Liputan6.com, Bali - Di Bali pekan ini, para menteri keuangan dari penjuru dunia akan bertemu dalam Pertemuan IMF-World Bank 2018.
Tahun ini mereka akan dihadapkan tentang sejumlah tantangan dan 'awan mendung' ekonomi global, yang dipengaruhi oleh kebijakan Presiden Donald Trump dan perseteruannya dengan China di sektor perdagangan, hingga sejumlah isu lainnya.
Ketika para menteri keuangan, gubernur bank sentral, akademisi dan sejumlah delegasi bersiap untuk melakukan perjalanan ke Bali untuk pertemuan tahunan tersebut, optimisme tentang masa depan ekonomi dunia berada pada titik surut yang rendah.
Pada hari Selasa, IMF akan memperbarui World Economic Outlook - sebuah laporan pengecekan ekonomi dunia - dan telah memperingatkan bahwa efek dari meningkatnya utang dan perang dagang mempengaruhi proyeksi ekonomi global, demikian seperti dikutip dari The Guardian's Observer (8/10/2018).
Pekan lalu, Kepala IMF, Christine Lagarde, mengatakan prospek ekonomi global "telah menjadi kurang cerah", meski proyeksi selama musim panas menunjukkan akan ada pertumbuhan 3,9 persen untuk 2018 dan 2019.
Pertemuan IMF-World Bank 2018 di Bali pekan ini akan menawarkan atmosfer yang berbeda jika dibandingkan dengan edisi tahun lalu di Washington --pada saat ketika dunia mengalami periode pertumbuhan ekonomi terkuat sejak krisis ekonomi 2007-2008.

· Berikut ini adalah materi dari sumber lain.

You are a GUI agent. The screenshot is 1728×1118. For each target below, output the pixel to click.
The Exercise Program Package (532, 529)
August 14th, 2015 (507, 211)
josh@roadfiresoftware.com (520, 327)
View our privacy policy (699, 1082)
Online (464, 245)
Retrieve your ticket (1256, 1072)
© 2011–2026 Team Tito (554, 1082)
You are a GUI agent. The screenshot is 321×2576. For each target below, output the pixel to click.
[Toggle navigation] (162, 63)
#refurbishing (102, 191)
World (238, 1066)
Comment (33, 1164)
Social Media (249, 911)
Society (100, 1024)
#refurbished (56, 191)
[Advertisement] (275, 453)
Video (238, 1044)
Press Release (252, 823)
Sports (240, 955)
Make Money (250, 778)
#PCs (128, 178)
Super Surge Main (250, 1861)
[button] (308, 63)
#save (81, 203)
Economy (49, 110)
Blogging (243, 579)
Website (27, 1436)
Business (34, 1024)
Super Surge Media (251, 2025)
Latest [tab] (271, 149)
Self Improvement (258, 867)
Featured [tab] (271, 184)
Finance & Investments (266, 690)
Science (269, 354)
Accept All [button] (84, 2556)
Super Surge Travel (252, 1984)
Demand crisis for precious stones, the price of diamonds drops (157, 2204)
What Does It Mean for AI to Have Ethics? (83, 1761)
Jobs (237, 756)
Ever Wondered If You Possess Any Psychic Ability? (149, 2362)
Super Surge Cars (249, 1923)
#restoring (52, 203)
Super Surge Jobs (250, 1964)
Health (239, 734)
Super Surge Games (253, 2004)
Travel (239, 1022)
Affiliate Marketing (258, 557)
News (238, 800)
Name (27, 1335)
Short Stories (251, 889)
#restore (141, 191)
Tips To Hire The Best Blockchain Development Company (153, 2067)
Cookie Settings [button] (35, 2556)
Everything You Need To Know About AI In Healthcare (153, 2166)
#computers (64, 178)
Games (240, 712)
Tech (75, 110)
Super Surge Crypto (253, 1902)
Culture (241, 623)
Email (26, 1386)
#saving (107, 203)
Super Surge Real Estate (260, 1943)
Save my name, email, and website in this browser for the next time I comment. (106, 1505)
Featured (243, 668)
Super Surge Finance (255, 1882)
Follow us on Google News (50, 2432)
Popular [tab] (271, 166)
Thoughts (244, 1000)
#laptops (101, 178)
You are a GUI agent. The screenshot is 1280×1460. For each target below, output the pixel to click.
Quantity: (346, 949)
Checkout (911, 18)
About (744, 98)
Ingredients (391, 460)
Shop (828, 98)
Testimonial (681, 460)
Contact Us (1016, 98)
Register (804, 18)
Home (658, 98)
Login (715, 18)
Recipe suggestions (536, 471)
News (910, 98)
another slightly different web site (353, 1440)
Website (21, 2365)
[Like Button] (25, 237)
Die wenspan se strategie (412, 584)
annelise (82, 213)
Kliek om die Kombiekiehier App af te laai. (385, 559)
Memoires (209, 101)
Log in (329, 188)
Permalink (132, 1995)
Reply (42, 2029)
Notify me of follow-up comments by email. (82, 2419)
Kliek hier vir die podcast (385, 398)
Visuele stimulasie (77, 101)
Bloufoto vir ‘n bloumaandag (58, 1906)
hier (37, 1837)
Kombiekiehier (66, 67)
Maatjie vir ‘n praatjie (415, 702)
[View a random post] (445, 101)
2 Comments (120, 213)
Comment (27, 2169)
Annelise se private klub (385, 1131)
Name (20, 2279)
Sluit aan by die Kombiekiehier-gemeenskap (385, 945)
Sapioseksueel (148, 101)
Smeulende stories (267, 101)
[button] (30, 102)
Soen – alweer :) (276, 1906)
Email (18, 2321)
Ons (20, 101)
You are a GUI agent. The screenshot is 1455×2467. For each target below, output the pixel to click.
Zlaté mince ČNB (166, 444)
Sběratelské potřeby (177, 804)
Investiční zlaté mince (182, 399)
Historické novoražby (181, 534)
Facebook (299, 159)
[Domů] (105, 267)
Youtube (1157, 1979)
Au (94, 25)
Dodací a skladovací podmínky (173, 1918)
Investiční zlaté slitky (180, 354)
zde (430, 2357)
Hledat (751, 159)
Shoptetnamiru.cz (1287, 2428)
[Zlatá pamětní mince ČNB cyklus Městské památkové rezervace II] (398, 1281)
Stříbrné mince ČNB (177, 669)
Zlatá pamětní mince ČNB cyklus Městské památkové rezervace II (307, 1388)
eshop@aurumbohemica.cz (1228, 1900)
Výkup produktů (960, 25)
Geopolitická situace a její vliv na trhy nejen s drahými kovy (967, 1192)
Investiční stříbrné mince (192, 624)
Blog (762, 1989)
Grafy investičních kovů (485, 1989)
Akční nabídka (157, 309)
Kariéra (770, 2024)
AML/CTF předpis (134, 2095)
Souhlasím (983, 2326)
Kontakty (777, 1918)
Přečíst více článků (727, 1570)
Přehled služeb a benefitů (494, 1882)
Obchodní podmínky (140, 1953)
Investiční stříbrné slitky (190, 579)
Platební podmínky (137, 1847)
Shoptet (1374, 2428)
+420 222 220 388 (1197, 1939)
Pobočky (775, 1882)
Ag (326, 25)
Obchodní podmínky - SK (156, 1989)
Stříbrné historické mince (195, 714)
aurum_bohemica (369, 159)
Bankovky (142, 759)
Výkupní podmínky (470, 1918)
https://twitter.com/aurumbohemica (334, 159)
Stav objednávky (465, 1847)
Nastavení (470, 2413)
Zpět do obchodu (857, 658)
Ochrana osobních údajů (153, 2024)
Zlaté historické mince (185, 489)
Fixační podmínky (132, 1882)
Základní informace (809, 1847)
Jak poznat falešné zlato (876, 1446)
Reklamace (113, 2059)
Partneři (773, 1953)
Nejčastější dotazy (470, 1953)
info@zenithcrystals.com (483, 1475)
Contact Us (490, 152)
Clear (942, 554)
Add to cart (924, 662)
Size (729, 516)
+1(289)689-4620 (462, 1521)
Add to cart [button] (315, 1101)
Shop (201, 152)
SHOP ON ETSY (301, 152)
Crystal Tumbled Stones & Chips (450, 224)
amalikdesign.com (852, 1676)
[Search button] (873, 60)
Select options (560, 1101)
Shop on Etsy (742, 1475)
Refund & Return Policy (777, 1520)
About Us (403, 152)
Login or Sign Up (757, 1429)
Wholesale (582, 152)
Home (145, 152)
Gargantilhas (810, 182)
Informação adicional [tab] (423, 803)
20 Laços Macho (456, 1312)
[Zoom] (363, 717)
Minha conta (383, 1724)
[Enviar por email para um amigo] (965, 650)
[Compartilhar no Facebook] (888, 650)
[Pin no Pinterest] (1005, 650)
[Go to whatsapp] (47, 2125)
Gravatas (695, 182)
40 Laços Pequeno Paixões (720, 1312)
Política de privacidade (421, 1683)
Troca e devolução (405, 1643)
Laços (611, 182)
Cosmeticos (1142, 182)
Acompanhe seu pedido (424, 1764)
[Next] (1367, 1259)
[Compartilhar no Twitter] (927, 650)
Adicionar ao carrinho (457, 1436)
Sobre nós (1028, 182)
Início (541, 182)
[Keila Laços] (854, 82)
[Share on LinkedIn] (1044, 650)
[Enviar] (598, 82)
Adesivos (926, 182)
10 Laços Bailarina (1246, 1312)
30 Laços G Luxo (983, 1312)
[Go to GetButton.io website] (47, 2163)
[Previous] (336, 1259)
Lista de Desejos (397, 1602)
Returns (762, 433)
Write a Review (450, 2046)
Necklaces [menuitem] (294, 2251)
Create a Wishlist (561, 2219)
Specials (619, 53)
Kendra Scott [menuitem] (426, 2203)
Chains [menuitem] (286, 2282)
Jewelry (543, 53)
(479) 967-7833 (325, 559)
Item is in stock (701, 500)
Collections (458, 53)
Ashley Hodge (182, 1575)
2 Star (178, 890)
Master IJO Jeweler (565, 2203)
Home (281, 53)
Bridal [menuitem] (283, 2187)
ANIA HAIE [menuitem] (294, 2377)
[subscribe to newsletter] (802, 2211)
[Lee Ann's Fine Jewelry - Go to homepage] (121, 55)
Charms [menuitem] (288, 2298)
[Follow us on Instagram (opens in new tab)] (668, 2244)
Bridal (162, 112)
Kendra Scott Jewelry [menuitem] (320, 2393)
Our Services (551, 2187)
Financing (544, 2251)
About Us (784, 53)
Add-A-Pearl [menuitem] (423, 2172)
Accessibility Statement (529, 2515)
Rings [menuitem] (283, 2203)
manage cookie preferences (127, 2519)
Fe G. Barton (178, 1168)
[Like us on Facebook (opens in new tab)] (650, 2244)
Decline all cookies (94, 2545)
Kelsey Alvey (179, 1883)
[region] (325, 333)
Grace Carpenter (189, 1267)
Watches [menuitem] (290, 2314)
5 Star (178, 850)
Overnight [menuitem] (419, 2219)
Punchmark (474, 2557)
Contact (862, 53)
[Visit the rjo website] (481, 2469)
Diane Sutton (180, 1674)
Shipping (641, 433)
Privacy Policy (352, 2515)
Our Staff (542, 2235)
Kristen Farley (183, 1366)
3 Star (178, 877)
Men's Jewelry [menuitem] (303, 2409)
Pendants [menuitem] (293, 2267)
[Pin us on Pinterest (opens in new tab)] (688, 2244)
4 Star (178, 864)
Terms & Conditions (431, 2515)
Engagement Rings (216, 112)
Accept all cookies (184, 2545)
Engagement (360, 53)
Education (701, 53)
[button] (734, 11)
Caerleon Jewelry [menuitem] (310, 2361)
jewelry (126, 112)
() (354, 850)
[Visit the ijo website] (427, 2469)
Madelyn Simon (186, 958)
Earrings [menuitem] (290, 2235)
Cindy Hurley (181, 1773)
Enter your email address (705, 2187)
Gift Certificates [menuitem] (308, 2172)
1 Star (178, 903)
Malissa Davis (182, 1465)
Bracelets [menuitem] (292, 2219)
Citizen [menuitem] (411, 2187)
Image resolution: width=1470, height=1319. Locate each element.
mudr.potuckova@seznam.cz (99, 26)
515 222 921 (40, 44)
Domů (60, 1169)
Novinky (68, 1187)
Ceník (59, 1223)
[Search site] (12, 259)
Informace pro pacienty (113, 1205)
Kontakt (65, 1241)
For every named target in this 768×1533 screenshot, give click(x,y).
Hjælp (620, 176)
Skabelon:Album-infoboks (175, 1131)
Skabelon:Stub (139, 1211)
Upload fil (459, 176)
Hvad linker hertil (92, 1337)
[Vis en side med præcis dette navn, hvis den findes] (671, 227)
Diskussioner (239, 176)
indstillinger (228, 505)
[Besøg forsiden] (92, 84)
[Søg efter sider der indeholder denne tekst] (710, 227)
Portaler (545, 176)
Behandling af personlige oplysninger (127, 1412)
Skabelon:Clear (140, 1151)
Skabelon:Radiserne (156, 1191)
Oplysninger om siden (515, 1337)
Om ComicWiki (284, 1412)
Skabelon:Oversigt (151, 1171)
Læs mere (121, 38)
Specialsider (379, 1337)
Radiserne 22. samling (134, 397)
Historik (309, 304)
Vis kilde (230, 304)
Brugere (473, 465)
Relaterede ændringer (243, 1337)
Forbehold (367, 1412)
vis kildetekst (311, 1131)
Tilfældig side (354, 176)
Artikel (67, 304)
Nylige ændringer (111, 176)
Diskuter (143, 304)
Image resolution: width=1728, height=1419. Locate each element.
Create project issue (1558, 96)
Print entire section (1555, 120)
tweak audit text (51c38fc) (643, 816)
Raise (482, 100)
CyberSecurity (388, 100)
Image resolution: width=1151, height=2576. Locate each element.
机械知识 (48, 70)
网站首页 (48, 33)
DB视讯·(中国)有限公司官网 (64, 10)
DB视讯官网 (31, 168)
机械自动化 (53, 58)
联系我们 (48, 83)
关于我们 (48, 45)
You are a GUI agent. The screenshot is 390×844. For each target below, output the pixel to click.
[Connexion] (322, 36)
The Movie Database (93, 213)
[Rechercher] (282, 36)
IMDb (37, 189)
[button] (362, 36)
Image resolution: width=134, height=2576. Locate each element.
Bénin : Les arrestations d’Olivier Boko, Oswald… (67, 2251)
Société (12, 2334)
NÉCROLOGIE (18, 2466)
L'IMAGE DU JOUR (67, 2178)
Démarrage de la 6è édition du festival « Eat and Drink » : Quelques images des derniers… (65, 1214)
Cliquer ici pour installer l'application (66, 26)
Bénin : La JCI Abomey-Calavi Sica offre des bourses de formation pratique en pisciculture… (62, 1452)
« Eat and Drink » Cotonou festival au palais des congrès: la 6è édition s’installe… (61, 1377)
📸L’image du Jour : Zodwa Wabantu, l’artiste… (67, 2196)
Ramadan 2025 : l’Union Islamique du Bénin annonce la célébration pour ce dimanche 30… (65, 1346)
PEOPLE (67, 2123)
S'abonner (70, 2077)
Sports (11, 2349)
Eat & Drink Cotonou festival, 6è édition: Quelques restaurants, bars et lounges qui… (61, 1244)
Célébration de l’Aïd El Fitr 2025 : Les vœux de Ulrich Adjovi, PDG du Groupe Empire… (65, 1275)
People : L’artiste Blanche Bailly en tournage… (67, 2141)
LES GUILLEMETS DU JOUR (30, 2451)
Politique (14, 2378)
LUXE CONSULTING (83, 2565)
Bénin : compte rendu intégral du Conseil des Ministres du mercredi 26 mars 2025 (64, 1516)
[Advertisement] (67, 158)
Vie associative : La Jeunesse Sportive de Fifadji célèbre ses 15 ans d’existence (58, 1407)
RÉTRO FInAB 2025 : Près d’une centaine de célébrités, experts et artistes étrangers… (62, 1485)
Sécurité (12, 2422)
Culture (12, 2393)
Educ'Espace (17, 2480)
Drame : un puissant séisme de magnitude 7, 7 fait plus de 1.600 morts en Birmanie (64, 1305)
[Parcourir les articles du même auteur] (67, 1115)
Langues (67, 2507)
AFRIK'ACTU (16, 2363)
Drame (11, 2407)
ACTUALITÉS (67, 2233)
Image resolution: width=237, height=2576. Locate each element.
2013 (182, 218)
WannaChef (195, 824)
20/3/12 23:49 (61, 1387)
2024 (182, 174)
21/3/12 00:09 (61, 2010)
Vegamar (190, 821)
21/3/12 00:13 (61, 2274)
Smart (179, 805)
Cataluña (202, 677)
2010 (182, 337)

Menambah komentar Lagarde, ada peringatan pekan lalu dalam laporan stabilitas keuangan global IMF, yang mengatakan bahwa ada risiko krisis keuangan lain yang disebabkan karena pemerintah dan regulator gagal menerapkan reformasi untuk melindungi sistem.
Lagarde mengatakan bahwa sementara ekspansi ekonomi global berjalan pada laju tercepat dalam tujuh tahun, namun, ada tanda-tanda perlambatan. Pada bulan September, aktivitas pabrik global menurun sebagai akibat dari perubahan dalam kebijakan perdagangan dengan AS --dan Donald Trump menerima kritik akan hal itu.
Meningkatnya penggunaan hambatan perdagangan (trade barriers) yang diterapkan sejumlah negara, juga telah mengakibatkan penurunan impor dan ekspor, kata Lagarde. Investasi dan output manufaktur juga telah terpukul.
Penyebabnya, karena Trump secara konsisten telah memperjuangkan kesepakatan perdagangan sepihak dalam upaya untuk memajukan agenda "America First"-nya.
"Sejarah menunjukkan bahwa, meski kita tergoda untuk swasembada ekonomi, negara-negara harus menolak panggilan itu. Karena, seperti yang dikatakan legenda Yunani, itu justru membuat kapal (negara) karam," kata Lagarde seperti dikutip dari The Guardian's Observer.
Bulan lalu, Trump mengintensifkan perang dagangnya dengan China dengan memberlakukan tarif dagang baru pada barang-barang Tiongkok yang tiba di AS senilai US$ 200 miliar.
Beijing menanggapi dengan menetapkan tarif dagang balasan atas produk-produk AS senilai US$ 60 miliar. Kedua negara juga memberlakukan aksi saling balas tarif senilai US$ 50 miliar pada masing-masing barang sejak awal tahun ini --sebuah isu yang diharapkan akan dibahas secara komprehensif pada Pertemuan IMF-World Bank 2018, agar tercipta sebuah solusi.